With Washington out on a limb issuing threats hand over fist, Washington is pushing Europe into two highly undesirable confrontations. Europeans do not want a war with Russia over Washington’s coup in Kiev, and Europeans understand that any real sanctions on Russia, if observed, would do far more damage to Europeans. Within the EU, growing economic inequality among the countries, high unemployment, and stringent economic austerity imposed on poorer members have produced enormous strains. Europeans are in no mood to bear the brunt of a Washington-orchestrated conflict with Russia. While Washington presents Europe with war and sacrifice, Russia and China offer trade and friendship. Washington will do its best to keep European politicians bought-and-paid-for and in line with Washington’s policies, but the downside for Europe of going along with Washington is now much larger.

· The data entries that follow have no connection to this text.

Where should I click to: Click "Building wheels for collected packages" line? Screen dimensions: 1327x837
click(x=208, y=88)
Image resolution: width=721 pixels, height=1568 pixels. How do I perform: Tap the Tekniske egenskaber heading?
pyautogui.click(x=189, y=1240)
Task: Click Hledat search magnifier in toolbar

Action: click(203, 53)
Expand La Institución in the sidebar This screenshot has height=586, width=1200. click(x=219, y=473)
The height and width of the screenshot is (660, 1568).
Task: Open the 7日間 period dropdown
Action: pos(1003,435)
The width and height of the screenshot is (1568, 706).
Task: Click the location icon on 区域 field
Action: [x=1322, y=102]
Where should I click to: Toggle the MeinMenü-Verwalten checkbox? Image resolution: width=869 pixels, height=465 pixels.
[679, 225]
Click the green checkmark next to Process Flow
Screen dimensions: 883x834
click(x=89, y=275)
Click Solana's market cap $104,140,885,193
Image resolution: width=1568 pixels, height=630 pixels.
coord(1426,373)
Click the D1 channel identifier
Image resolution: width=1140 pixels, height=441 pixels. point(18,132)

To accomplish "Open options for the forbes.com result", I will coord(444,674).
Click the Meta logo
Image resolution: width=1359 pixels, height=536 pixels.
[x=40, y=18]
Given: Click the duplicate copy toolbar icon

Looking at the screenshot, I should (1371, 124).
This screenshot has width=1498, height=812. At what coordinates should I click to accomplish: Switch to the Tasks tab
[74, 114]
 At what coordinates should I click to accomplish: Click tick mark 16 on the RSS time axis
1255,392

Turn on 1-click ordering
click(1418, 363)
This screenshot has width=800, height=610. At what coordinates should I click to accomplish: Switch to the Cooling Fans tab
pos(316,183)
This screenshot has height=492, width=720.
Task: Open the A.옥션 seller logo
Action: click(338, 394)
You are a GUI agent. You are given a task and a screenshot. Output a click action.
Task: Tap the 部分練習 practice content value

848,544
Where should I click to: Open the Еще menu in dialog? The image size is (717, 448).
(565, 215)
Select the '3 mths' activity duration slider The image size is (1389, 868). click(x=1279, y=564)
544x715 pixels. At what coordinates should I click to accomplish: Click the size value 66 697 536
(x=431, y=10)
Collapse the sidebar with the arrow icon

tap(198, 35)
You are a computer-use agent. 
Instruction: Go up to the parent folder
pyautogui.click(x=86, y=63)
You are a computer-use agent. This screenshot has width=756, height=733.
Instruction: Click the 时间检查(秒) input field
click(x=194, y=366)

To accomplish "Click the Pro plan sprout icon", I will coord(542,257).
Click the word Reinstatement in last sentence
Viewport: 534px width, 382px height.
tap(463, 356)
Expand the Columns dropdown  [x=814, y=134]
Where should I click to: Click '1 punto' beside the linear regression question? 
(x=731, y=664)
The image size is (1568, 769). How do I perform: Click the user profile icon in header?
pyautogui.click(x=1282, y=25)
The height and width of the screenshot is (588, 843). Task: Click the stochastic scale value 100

Across many fronts, Washington is emerging in the world’s eye as duplicitous, untrustworthy, and totally corrupt. A Securities and Exchange Commission prosecuting attorney, James Kidney used the occasion of his retirement to reveal that higher ups had squelched his prosecutions of Goldman Sachs and other “banks too big to fail,” because his SEC bosses were not focused on justice but “on getting high-paying jobs after their government service” by protecting the banks from prosecution for their illegal actions. http://www.counterpunch.org/2014/04/09/65578/
The US Agency for International Development has been caught trying to use social media to overthrow the government of Cuba. http://rt.com/news/cuba-usaid-senate-zunzuneo-241/
This audacious recklessness comes on top of Washington’s overthrow of the Ukrainian government, the NSA spying scandal, Seymour Hersh’s investigative report that the Sarin gas attack in Syria was a false flag event arranged by NATO member Turkey in order to justify a US military attack on Syria, Washington’s forcing down Bolivian President Evo Morales’ presidential plane to be searched, Saddam Hussein’s “weapons of mass destruction,” the misuse of the Libyan no-fly resolution for military attack, and on and on. Essentially, Washington has so badly damaged other countries’ confidence in the judgment and integrity of the US government that the world has lost its belief in US leadership. Washington is reduced to threats and bribes and increasingly presents as a bully.
The self-inflicted hammer blows to Washington’s credibility have taken a toll. The most serious blow of all is the dawning realization everywhere that Washington’s crackpot conspiracy theory of 9/11 is false. Large numbers of independent experts as well as more than one hundred first responders have contradicted every aspect of Washington’s absurd conspiracy theory. No aware person believes that a few Saudi Arabians, who could not fly airplanes, operating without help from any intelligence agency, outwitted the entire National Security State, not only all 16 US intelligence agencies but also all intelligence agencies of NATO and Israel as well.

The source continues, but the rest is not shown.